If anyone is interested in taking this on as a community project, it would be a fair amount of work, but I think the first step could be to add compiler flags where calls to runtime functions become diagnostics. Again though, I’m not sure how much effort it would take to eliminate them completely.
> On Aug 10, 2016, at 3:28 AM, David Sweeris via swift-users <swift-users at swift.org> wrote:
> There's definitely a runtime, but I *think* you can avoid actually using it by being very careful with your data structures. ARC means that classes obviously trigger it, and I think it *might* be involved resizing arrays and strings (they do some tricks behind the scenes, but I can't remember what).

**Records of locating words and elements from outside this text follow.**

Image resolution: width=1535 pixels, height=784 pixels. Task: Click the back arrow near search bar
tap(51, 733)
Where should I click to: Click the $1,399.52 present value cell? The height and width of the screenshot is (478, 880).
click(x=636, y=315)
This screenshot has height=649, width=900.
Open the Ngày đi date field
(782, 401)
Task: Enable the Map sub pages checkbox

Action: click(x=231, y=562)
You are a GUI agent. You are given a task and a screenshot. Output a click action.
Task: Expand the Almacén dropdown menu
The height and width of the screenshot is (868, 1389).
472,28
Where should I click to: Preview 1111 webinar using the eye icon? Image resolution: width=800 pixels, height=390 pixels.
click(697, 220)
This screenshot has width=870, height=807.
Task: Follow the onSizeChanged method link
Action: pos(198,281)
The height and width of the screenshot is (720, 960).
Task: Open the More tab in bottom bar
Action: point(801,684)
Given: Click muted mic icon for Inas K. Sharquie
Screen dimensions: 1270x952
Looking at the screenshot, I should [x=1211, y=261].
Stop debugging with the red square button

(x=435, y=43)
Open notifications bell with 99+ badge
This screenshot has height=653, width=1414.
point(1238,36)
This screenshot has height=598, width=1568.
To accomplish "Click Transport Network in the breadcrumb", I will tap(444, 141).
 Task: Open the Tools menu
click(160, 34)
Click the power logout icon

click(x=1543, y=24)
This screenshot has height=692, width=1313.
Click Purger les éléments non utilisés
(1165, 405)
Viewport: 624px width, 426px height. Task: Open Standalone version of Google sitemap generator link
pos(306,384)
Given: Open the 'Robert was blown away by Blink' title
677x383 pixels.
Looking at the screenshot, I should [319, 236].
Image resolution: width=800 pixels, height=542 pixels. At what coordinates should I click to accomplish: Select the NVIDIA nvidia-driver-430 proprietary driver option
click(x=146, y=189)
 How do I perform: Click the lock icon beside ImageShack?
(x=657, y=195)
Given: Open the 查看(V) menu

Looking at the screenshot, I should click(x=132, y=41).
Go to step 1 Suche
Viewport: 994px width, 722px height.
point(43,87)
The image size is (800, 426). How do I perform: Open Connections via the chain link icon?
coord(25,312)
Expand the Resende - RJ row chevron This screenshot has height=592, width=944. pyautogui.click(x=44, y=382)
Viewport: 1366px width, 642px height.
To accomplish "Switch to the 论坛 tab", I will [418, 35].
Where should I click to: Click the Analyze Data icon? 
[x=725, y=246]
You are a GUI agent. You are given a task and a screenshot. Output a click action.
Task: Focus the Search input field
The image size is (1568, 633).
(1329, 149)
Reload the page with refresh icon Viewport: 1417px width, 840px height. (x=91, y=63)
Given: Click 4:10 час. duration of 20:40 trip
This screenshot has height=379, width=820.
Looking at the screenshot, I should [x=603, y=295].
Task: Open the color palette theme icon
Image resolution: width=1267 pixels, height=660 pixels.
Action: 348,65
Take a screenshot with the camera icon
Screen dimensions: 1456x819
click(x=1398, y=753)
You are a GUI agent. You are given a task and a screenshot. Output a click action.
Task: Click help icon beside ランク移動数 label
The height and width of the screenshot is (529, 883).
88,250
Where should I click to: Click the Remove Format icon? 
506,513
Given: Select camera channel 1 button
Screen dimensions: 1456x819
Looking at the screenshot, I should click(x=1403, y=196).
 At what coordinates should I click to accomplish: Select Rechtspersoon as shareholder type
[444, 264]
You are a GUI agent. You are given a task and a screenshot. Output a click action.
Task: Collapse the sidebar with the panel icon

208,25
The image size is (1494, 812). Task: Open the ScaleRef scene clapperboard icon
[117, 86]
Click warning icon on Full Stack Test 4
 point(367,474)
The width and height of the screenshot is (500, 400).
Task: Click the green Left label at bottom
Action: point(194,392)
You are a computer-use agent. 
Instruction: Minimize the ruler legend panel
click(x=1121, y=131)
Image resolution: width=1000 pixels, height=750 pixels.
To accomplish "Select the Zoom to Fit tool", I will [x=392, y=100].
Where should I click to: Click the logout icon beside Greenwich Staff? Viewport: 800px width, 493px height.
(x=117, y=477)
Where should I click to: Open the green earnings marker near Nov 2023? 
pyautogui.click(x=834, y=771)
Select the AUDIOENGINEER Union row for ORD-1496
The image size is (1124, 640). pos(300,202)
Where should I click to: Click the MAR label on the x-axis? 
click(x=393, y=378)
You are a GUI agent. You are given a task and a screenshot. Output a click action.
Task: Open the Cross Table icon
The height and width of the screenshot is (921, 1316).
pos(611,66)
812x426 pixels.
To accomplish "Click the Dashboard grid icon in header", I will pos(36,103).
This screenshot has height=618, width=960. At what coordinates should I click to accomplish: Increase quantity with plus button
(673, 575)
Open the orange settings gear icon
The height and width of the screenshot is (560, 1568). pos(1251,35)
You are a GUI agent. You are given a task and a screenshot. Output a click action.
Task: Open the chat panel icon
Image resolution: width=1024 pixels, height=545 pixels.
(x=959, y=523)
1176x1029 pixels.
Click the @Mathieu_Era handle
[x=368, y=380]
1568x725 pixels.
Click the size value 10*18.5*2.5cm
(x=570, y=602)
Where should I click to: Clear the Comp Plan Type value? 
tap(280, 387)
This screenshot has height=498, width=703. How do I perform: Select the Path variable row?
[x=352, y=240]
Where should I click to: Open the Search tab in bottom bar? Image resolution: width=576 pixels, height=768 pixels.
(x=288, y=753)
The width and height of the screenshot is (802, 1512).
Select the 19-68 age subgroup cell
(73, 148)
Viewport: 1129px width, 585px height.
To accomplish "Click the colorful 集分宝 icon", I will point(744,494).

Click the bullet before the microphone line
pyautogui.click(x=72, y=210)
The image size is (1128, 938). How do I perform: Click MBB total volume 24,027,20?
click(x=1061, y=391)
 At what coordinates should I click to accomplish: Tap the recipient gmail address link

> So... only use structs and don't resize anything? I'm not sure... I think there might be some cases where protocols or indirect enums get stored as references, and that might involve the runtime as well.
> Maybe you should go over to the evolution list and suggest a "no runtime" compiler flag or source code annotation, which disallows anything which would use the runtime. I believe there could be advantages outside of running on bare-metal, since you could use it to get the compiler to yell at you for doing overhead-inducing stuff in a loop, for example.
> Anyway, best of luck :-)
> - Dave Sweeris
>> On Aug 9, 2016, at 15:10, Rick Mann via swift-users <swift-users at swift.org> wrote:
>> Is it possible to use Swift for bare-metal programming on embedded devices? These devices usually have memory-mapped registers that are read and written to affect the operation of the device. Some can be quite small (e.g. 8-bit registers, simple single physical memory address space), and others quite robust (full 32- or 64-bit machines with MMUs, etc.).
>> But bare metal development for all of them starts with emitting code with "raw" packaging (no Mach or ELF headers, etc.), and the ability to read and write specific memory addresses.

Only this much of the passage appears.